Tak ingin polemik PPDB pada tahun sebelumnya terulang pada SPMB 2025, pengamat pendidikan menyarankan perbaikan sistem pada peneriman siswa baru. Bukan penggantian nama belaka.
Pengamat pendidikan Universitas Negeri Semarang (Unnes), Edi Subhkan, menilai perubahan PPDB menjadi SPMB tak terlalu signifikan. Hal itu Edi ungkap saat dihubungi via WhatsApp, Selasa, 25 Februari 2025.
Bahkan, pihaknya menilai perubahan itu hanya mengubah istilah saja, seiring dengan pergantian menteri dan nama kementerian.
“PPDB beralih istilah menjadi SPMB. Peserta didik jadi murid, zonasi ganti domisili. Menurut saya perubahannya gak terlalu signifikan, justru di masyarakat jadi guyonan saja itu. Ganti menetri, ganti istilah baru,” ujar Edi.
BACA JUGA: PPDB Ganti Nama Jadi SPMB, Sistem Zonasi Bakal Hilang?
Kendati begitu, Edi tetap mengapresiasi langkah pemerintah yang membuat nuansa baru pada PPDB. Terlebih, kata Edi, masyarakat banyak yang mengeluhkan masalah zonasi yang terjadi setiap PPDB berlangsung.
“Tapi kita mengapresiasi. Muncul tuntutan masyarakat yang kecewa dengan sistem zonasi. Minimal istilah zonasi [pada SPMB] diganti dengan domisili, itu bisa meredam gejolak di masyarakat. Walaupun sebenarnya kan subtansinya sama,” tutur Edi.

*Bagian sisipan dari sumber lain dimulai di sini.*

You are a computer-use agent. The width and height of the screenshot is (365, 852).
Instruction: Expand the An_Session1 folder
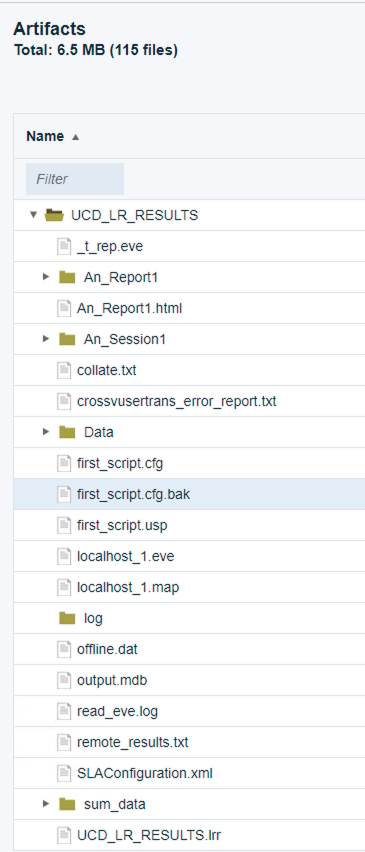(x=46, y=339)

Walaupun istilah zonasi tak lagi digunakan, Edi justru khawatir penerapan domisili ini menimbulkan kecurangan baru dalam penerimaan murid baru.
“Yang agak membedakan, tapi justru punya potensi masalah baru adalah ketika zonasi diganti domisili. KK tidak jadi syarat dan ada yang berganti ke surat keterangan dari kelurahan. Itu kan celah juga untuk melakukan kecurangan,” tegas Edi.
Ketimbang ganti nama, Edi sarankan pemerintah perbaiki sistem PPDB
Karenanya, Edi menginginkan pembaruan sistem pada penerimaan murid baru; tak hanya sekadar mengganti nama belaka.